**DIRECTIONS FOR THIS TASK**
Reproduce the records below, swapping every "Einträge" for "Beiträge" and leaving everything else unchanged.

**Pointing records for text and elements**

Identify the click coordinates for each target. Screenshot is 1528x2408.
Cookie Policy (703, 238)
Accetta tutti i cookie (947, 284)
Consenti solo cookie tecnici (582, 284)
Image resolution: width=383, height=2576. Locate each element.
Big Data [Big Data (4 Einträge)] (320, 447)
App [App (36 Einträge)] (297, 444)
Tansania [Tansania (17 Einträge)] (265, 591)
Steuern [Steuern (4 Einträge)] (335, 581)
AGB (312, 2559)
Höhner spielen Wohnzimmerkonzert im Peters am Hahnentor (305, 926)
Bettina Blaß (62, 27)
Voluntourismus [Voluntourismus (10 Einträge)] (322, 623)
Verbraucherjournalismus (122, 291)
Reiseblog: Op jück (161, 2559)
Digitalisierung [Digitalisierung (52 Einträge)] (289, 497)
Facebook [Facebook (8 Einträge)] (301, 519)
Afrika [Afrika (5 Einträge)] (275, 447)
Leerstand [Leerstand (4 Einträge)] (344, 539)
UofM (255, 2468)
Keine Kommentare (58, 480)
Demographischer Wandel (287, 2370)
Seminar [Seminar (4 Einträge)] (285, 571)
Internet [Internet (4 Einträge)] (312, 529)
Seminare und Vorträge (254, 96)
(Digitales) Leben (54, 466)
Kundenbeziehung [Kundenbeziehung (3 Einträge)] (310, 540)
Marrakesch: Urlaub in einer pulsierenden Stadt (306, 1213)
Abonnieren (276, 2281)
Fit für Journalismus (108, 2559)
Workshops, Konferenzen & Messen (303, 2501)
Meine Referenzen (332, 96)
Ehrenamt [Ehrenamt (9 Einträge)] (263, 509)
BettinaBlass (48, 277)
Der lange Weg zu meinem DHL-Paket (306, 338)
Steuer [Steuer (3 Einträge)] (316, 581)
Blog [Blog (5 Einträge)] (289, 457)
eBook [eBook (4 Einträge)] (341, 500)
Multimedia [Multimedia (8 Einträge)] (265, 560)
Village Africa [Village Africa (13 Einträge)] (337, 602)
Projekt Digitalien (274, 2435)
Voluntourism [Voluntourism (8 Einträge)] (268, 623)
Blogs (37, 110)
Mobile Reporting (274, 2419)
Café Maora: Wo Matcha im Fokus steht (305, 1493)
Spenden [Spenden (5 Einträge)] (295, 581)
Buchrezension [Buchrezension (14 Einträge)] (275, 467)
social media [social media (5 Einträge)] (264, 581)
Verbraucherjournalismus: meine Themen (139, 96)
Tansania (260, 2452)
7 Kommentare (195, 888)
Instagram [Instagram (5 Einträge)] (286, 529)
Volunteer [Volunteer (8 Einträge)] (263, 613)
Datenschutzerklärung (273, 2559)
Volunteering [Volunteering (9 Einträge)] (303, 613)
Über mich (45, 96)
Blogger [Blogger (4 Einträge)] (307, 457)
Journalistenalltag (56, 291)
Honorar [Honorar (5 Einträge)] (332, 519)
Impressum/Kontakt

**THE COMPLETED TASK**
Identify the click coordinates for each target. Screenshot is 1528x2408.
Cookie Policy (703, 238)
Accetta tutti i cookie (947, 284)
Consenti solo cookie tecnici (582, 284)
Image resolution: width=383, height=2576. Locate each element.
Big Data [Big Data (4 Beiträge)] (320, 447)
App [App (36 Beiträge)] (297, 444)
Tansania [Tansania (17 Beiträge)] (265, 591)
Steuern [Steuern (4 Beiträge)] (335, 581)
AGB (312, 2559)
Höhner spielen Wohnzimmerkonzert im Peters am Hahnentor (305, 926)
Bettina Blaß (62, 27)
Voluntourismus [Voluntourismus (10 Beiträge)] (322, 623)
Verbraucherjournalismus (122, 291)
Reiseblog: Op jück (161, 2559)
Digitalisierung [Digitalisierung (52 Beiträge)] (289, 497)
Facebook [Facebook (8 Beiträge)] (301, 519)
Afrika [Afrika (5 Beiträge)] (275, 447)
Leerstand [Leerstand (4 Beiträge)] (344, 539)
UofM (255, 2468)
Keine Kommentare (58, 480)
Demographischer Wandel (287, 2370)
Seminar [Seminar (4 Beiträge)] (285, 571)
Internet [Internet (4 Beiträge)] (312, 529)
Seminare und Vorträge (254, 96)
(Digitales) Leben (54, 466)
Kundenbeziehung [Kundenbeziehung (3 Beiträge)] (310, 540)
Marrakesch: Urlaub in einer pulsierenden Stadt (306, 1213)
Abonnieren (276, 2281)
Fit für Journalismus (108, 2559)
Workshops, Konferenzen & Messen (303, 2501)
Meine Referenzen (332, 96)
Ehrenamt [Ehrenamt (9 Beiträge)] (263, 509)
BettinaBlass (48, 277)
Der lange Weg zu meinem DHL-Paket (306, 338)
Steuer [Steuer (3 Beiträge)] (316, 581)
Blog [Blog (5 Beiträge)] (289, 457)
eBook [eBook (4 Beiträge)] (341, 500)
Multimedia [Multimedia (8 Beiträge)] (265, 560)
Village Africa [Village Africa (13 Beiträge)] (337, 602)
Projekt Digitalien (274, 2435)
Voluntourism [Voluntourism (8 Beiträge)] (268, 623)
Blogs (37, 110)
Mobile Reporting (274, 2419)
Café Maora: Wo Matcha im Fokus steht (305, 1493)
Spenden [Spenden (5 Beiträge)] (295, 581)
Buchrezension [Buchrezension (14 Beiträge)] (275, 467)
social media [social media (5 Beiträge)] (264, 581)
Verbraucherjournalismus: meine Themen (139, 96)
Tansania (260, 2452)
7 Kommentare (195, 888)
Instagram [Instagram (5 Beiträge)] (286, 529)
Volunteer [Volunteer (8 Beiträge)] (263, 613)
Datenschutzerklärung (273, 2559)
Volunteering [Volunteering (9 Beiträge)] (303, 613)
Über mich (45, 96)
Blogger [Blogger (4 Beiträge)] (307, 457)
Journalistenalltag (56, 291)
Honorar [Honorar (5 Beiträge)] (332, 519)
Impressum/Kontakt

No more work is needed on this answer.